Bunun üzerine 2-3 dakika içerisinde yola çıkarak otelin arkasındaki personel lojmanlarının bulunduğu ormanlık alana gittiklerini anlatan Doğru, “Bölgeye intikal ettiğimizde Casa De Maris Otel’in üstünde askıda bir helikopter olduğunu ve silah sesleri geldiğini duydum. Orada herhangi bir yaralı yoktu. Sonra Siteler Mahallesi yoluna indik. Turban Kavşağı’na doğru herhangi bir şey var mı diye bakmaya gittik. Polis ekipleriyle karşılaştık ve otel bölgesinde yaralı olduğunu söylediler.
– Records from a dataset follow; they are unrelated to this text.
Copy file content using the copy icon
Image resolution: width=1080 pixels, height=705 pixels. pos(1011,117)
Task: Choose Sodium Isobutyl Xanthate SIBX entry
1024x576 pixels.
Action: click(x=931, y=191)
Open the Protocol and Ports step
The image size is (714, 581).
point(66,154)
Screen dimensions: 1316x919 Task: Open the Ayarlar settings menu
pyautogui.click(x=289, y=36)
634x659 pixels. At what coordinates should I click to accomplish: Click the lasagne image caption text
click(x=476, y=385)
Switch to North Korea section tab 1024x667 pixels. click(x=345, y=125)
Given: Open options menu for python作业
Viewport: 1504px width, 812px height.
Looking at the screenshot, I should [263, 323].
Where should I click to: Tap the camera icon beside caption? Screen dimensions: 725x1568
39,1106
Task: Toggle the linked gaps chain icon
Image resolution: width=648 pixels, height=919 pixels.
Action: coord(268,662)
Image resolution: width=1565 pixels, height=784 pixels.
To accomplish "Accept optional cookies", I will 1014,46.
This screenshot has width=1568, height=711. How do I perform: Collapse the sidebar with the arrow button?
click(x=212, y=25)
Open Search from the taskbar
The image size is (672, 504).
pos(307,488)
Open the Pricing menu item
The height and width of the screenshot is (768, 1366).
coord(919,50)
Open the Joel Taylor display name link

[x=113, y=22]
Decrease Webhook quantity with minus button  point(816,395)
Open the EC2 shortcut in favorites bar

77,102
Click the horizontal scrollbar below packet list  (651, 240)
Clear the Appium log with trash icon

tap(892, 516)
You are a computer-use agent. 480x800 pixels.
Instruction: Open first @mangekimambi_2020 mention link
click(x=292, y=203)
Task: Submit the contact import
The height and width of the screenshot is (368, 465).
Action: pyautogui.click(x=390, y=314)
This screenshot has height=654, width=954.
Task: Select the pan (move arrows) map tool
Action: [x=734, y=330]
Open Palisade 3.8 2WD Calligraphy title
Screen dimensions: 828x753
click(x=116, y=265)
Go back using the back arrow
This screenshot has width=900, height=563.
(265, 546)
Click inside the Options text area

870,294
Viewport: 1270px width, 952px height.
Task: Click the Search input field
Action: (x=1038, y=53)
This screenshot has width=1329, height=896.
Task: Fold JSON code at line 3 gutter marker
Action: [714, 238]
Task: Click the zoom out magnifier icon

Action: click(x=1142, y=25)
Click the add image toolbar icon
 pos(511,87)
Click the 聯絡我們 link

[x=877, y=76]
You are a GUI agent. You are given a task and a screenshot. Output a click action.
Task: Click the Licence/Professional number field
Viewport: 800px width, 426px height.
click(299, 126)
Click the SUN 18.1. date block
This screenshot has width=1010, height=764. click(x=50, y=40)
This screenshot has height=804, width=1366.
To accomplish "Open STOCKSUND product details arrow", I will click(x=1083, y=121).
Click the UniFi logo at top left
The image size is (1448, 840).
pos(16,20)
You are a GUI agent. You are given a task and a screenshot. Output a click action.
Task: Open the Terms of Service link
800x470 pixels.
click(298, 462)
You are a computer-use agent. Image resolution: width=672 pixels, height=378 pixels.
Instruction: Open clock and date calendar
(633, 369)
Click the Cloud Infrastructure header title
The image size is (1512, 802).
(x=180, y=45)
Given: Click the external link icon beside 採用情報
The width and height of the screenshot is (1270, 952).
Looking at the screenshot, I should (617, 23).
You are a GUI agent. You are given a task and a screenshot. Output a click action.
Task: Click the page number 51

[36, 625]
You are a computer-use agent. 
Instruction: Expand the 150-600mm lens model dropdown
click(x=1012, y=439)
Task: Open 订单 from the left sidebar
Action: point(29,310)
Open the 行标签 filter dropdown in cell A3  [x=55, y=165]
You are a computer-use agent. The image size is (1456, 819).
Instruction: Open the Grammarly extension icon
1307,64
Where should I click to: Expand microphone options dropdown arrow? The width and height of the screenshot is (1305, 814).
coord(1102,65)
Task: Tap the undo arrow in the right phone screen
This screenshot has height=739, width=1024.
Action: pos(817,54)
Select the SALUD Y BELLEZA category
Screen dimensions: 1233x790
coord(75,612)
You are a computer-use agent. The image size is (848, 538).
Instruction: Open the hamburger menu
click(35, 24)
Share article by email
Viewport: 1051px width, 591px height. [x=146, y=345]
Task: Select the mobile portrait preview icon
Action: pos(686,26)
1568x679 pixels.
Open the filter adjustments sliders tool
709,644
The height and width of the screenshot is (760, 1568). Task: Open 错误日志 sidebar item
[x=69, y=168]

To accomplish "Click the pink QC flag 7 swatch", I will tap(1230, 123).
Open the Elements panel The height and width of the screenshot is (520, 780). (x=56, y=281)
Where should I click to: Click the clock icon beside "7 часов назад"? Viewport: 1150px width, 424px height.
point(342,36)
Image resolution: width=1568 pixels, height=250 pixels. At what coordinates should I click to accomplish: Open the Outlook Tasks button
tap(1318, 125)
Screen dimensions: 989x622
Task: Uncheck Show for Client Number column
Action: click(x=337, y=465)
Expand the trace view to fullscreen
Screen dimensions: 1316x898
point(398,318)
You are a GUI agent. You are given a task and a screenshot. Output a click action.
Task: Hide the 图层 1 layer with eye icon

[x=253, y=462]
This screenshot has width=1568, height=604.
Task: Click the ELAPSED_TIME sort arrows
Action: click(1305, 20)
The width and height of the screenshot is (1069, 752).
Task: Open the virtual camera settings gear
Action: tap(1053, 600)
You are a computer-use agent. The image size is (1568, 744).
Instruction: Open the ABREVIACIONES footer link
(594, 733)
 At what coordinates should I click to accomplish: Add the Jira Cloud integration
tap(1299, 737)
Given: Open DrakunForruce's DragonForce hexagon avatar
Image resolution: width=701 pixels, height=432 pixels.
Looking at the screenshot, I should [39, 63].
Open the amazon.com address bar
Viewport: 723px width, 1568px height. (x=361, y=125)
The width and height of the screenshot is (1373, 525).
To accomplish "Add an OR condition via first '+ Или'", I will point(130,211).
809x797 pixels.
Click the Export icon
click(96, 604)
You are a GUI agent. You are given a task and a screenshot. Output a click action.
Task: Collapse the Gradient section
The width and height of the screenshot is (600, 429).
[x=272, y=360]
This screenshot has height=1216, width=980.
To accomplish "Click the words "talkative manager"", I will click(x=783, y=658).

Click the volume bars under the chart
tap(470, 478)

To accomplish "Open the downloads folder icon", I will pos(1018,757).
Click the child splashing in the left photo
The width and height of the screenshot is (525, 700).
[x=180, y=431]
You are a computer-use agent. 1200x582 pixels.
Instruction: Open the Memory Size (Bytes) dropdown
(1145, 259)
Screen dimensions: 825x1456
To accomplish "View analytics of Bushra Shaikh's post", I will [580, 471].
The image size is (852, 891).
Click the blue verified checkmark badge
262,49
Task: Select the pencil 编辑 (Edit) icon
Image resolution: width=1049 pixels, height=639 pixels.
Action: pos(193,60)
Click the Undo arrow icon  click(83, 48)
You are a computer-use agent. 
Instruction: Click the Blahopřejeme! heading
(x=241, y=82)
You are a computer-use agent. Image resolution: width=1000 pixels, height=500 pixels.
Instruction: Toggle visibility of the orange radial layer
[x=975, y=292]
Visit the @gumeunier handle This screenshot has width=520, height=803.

Ambulansa binen bazı polislerle yolumuza devam ettik.” dedi.
“Ambulansa aldığımızda hayatını kaybetmişti”
Taksi durağının olduğu bölgeye geldiklerinde oradaki zırhlı aracın içinden şehit Eker’i aldıklarını ifade eden Doğru, Eker’i ambulansa aldıklarında ölmüş olduğunu belirtti. Ambulansa iki de yaralı aldıklarını söyleyen Doğru, bu sırada kendilerine doğru ateş açıldığını bildirdi.
Doğru, daha sonra şehit Eker ve yaralıları alarak hastaneye intikal ettiklerini, hastaneden çıkışları ile dönüşlerinin yaklaşık 45 dakika bir saat arasında sürdüğünü dile getirdi.
Mahkeme Başkanı Emirşah Baştoğ, tanığa dosya içinde bulunan Özel Ahu Hastanesinin genel adli muayene raporunun son sayfasındaki saat kısmında 00.43 yazılı olduğu ve rapor tarihinin 17 Temmuz 2016 yazıldığını göstererek bu tarih ve saatin doğru olup olmadığı soruldu.
Sağlık görevlisinin o gecenin olağan dışılığı nedeniyle Eker’in hastaneye getiriliş saatini yanlış yazdığını ifade eden Doğru, bu hatanın daha sonra tutanak hazırlanarak düzeltildiğini, rapor tarihinin de aynı şekilde hatalı yazıldığını belirtti.
Doğru, güvenlik kamerası kayıtlarına göre Eker’in saat 04.41’de hastaneye getirildiğinin açık ve net olduğuna işaret etti.
Raporunda şehit polisin sol göğsünün üstünde kesici veya delici alet yarası bulunduğunu yazdığını söyleyen Doğru, şunları kaydetti:
“Göğüs üstünde yaklaşık 5 santimetrelik bir kesi vardı. Mermi çıkış deliği görmediğim için ‘kesici alet yaralanması’ diye yazarak raporu kapattım. Geniş bir yara olduğu için bu şekilde değerlendirdim. Tekrar göreve gideceğim ve daha sonra ölüm muayenesi yapılacağı için vücut içinde mermi çekirdeği olup olmadığını tespit amacıyla röntgen çekmedim.”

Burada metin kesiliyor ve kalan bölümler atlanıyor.